The SED has become a very large meeting, with 12 parallel sessions running. That's about 450 papers presented over three days. In spite of its size, though, the conference has retained its midwestern sensibility. The papers are mainly in modern macro and structural applied micro. However, one of the plenary talks each year is typically devoted to a presentation by someone outside the tribe, and this year's was by Christopher Udry, from Yale. Udry talked about work on field experiments in development that related to some of the financial frictions mechanisms that macroeconomists like to think about. Udry characterized the results as mixed - in some experiments it appears that credit frictions seem to matter, and in other cases not. Here, I think the development experimenters and the macroeconomists could benefit more from talking to each other. In some venues, I think this is happening already. For example, Rob Townsend at MIT has made attempts to get the two groups together. One benefit from cross-fertilization would be the integration of more serious theory into the design of field experiments and the interpretation of the evidence. In particular, it wasn't clear that some of the field experiments Udry discussed could actually tell us much about the role of credit and financial arrangements in the economy.
Finally, Monika Piazzesi presented some interesting preliminary work, joint with Juliane Begenau and Martin Schneider, on measuring bank risk. They focus in particular on making inferences about derivative positions, which are in principle difficult to measure. Some of the results indicated that the derivative positions of large banks were increasing risk rather than reducing it. Not sure how we think about this in a systemic context.
RBC is not dead. We would have to go back years to find anything that would resemble a baseline real business cycle (RBC) model in a paper presented at the SED meetings. This year's crop includes plenty of models with heterogeneous firms, heterogeneous consumers, banks and other financial intermediaries, search frictions, etc. A common view of the recent recession is that the standard representative agent RBC model does not fit the facts, particularly with regard to the behavior of labor productivity. However, this paper, by McGrattan and Prescott makes the case that we can solve the "productivity puzzle" by thinking about measurement error in the national income accounts. McGrattan and Prescott argue that the key mismeasurement involves intangible investment. What's that?

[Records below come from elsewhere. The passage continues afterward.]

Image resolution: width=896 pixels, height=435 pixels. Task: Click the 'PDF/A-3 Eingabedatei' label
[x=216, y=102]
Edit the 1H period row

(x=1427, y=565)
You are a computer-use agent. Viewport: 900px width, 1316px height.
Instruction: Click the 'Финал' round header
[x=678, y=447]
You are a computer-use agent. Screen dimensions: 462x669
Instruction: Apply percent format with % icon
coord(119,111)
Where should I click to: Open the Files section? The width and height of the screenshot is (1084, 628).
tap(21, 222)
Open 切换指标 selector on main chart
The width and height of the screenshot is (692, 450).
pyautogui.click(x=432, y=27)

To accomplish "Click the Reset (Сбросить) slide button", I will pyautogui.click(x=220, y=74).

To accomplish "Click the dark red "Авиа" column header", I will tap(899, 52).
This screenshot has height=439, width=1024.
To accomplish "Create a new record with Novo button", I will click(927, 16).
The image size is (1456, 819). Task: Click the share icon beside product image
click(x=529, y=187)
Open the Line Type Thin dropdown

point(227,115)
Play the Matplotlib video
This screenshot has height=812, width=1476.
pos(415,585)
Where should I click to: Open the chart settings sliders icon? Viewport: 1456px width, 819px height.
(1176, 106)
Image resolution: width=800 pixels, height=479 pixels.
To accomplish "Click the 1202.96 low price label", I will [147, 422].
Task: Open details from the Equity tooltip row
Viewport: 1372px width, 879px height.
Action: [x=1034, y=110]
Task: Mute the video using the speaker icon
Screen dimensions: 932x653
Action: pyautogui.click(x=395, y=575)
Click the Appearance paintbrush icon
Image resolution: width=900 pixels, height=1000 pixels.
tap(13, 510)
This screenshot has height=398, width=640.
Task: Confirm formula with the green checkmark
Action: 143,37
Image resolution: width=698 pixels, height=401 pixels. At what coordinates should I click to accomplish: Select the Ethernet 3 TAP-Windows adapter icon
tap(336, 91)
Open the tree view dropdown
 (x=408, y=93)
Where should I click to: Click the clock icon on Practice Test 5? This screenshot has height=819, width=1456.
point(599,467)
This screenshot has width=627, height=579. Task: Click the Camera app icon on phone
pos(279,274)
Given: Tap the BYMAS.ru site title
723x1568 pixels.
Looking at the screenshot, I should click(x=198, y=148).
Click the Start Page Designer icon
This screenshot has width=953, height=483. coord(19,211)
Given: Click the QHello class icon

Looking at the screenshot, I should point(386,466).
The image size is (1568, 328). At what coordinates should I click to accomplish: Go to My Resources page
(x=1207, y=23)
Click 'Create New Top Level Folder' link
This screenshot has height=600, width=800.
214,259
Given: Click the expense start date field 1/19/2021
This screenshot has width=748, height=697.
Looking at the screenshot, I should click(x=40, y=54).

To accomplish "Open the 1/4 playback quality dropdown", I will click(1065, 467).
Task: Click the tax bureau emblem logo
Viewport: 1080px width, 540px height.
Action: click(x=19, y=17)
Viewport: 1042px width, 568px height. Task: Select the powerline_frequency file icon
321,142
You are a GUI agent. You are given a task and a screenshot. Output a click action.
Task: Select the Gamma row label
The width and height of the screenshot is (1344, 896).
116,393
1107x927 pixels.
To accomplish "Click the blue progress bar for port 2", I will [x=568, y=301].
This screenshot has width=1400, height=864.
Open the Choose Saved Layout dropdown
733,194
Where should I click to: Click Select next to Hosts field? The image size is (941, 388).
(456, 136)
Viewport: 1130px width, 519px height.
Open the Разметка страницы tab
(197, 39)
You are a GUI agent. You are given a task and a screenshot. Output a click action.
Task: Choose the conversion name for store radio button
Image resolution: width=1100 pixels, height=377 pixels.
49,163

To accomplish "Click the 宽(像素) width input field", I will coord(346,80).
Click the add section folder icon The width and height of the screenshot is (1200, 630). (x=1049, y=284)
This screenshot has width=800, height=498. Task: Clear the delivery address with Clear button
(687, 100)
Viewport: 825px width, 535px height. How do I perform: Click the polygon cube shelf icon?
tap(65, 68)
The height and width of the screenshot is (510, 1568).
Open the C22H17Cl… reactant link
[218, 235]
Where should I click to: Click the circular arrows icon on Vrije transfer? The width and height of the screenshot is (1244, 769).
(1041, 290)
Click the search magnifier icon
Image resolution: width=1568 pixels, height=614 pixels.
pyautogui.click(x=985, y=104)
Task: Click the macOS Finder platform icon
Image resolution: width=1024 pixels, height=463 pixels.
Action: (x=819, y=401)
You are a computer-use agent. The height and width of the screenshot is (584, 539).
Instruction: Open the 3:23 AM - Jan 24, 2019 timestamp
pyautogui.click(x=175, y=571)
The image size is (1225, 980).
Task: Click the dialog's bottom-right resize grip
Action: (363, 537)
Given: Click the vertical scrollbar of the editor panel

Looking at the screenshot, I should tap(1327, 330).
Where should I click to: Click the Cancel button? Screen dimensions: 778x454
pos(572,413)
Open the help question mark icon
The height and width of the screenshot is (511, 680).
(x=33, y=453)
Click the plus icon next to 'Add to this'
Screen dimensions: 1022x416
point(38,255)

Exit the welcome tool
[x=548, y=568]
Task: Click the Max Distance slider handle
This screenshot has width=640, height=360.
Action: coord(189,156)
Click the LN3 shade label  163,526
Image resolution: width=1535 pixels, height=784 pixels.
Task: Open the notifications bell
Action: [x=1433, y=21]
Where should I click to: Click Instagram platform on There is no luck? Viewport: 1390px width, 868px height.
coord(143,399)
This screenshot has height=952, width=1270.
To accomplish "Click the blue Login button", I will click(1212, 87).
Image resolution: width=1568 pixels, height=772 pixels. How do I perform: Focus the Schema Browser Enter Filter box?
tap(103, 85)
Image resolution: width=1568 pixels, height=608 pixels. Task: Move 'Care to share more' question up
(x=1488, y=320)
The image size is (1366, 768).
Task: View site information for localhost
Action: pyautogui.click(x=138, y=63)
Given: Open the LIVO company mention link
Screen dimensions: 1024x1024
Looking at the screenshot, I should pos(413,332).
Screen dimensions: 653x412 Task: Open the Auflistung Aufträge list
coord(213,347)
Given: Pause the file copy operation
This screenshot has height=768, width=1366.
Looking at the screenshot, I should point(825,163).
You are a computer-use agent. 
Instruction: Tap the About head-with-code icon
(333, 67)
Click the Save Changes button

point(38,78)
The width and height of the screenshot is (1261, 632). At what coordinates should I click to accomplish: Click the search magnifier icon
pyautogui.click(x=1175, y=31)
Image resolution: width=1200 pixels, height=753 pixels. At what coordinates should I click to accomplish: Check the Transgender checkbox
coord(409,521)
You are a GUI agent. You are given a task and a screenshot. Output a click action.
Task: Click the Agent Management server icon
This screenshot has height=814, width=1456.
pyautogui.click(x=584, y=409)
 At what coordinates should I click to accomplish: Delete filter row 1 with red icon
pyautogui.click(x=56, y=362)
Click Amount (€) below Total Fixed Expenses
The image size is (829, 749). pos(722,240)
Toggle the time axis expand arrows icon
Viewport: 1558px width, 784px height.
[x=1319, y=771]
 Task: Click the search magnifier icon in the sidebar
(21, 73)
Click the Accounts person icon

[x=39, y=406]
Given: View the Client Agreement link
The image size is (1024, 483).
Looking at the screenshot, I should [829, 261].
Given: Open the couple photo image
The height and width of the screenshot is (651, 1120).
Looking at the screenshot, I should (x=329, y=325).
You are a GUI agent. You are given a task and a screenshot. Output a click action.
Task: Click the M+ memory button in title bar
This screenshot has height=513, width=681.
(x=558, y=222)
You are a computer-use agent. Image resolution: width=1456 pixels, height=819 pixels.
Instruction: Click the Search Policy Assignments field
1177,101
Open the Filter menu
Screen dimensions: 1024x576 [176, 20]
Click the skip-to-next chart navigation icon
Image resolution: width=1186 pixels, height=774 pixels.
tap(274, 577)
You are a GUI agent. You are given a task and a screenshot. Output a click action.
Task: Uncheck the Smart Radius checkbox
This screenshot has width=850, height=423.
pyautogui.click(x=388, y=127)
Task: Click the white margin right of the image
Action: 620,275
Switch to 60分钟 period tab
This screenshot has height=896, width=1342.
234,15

Intangible capital is accumulated know-how from investing in research and development, brands, and organizations, which is for the most part expensed by companies rather than capitalized. Because it is expensed, it is not included in measures of business value added and thus is not included in GDP.The argument is that intangible investment is a significant fraction of correctly-measured GDP, and that it is volatile and procyclical, just like tangible investment. MacGrattan/Prescott claim that intangible investment helps us understand both the 1990s boom and the 2008-2009 bust as TFP-driven. You may think that factors other than TFP are important for business cycles, or that TFP is some kind of reduced form for those other factors, but people with alternative ideas need to be as serious about the data as MacGrattan and Prescott are. Popular discussions about the role of Keynesian phenomena in the recent recession are, in this respect, particularly loose.